Housing Affordability Crisis Continues to Worsen
The United States is in the midst of the worst housing affordability crisis in decades, and there doesn’t seem to be much hope that it’ll get better soon. In fact, many analysts predict it’s going to get worse.
Zillow recently released a new analysis estimating between July 2023 and July 2024, home prices will go up by 6.5%.
It’s hard on the surface to see why this would be the case—mortgage rates are extremely high, and people are nervous to buy. Their buying power has also significantly eroded from a couple of years ago, so why are the prices for homes stubbornly high and possibly going to soar higher?
According to the S&P CoreLogic Case-Shiller index, home prices usually go up around 5.21% a year, significantly lower than the anticipated rate of increase for the coming year.
Zillow economists wrote in their analysis that they believe the limited inventory of homes continuing to plague the market will play a big role in pushing home prices higher, even while mortgage rates are elevated. The inventory shortage continues to drive competition on the homes currently for sale.
In July, homes that went under contract did so in an average of 12 days. That was around a week and a half quicker than what was seen normally in 2018 and 2019. By the end of July, homes on the market declined more than 9% from last year. It was down a massive 46% compared to the typical amount before the start of the pandemic at the beginning of 2020.
Furthering the problem is the fact that builders are slow in getting new construction homes to hit the market. New listings are going on the market at the slowest pace recorded because many houses are still under construction.
The housing shortage is bolstering consumer demand. Then, in turn, prices stay pervasively high even though we’re also facing the highest rates for mortgages in more than two years.
Tight inventory and ongoing elevations in mortgage rates are probably at the same time going to limit sales volume in the coming months. Zillow economists project a 17% decline in home sales in 2023—that’s about 4.2 million home sales overall.
The Federal Reserve aggressively raised rates above 7% last year for the first time in almost twenty years. Even though rates aren’t going down, it appears buyers may be adjusting.
Some have called the scenario we’re facing right now a reverse crash in housing. The prediction was largely that the market was facing a pending conventional crash, but that’s not what we’ve seen.
Another issue driving this phenomenon is that homeowners stay put for the time being, so they aren’t forced into a much higher rate on a mortgage if they were to move, which is tightening inventory even more.
It’s called a lock-in effect, and according to Redfin, new listings for homes and the total number of listings recently dropped to the lowest level of the year.
In Redfin’s survey, they found that 27% of homeowners who are thinking about listing their home in the coming year would feel more urgency if rates were to go below 5%. Forty-nine percent of possible sellers said they’d list their home if the rates were to go to 4% or lower.
Other issues driving the “reverse housing crash,” aside from low inventory and construction challenges, include demographic patterns, lending, and fewer foreclosures.

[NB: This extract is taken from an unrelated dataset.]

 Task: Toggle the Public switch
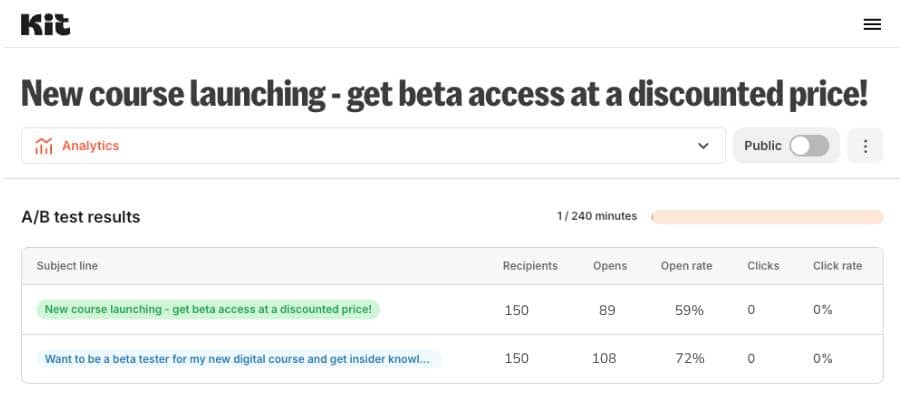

In terms of demographics, millennials now make up 43% of the housing market, preferring affordability, cost-effective locations, and the opportunity for DIY renovations. When it comes to lending, banks are being very conservative right now. If the guidelines on lending were to loosen up a bit, buyers might surge. However, that could push home prices even higher.
Foreclosures are also relatively uncommon right now, in contrast to a situation like in 2008.
Anyone considering buying a home this year or into 2024 will face challenges and headwinds. If you were to try and wait for rates to drop, that could mean a surge in competition and prices. If you could buy right now, it might be something to think about. Despite the affordability crisis, it’s not anticipated to let up any time soon. In fact, it could be quite the opposite, continuing to get worse.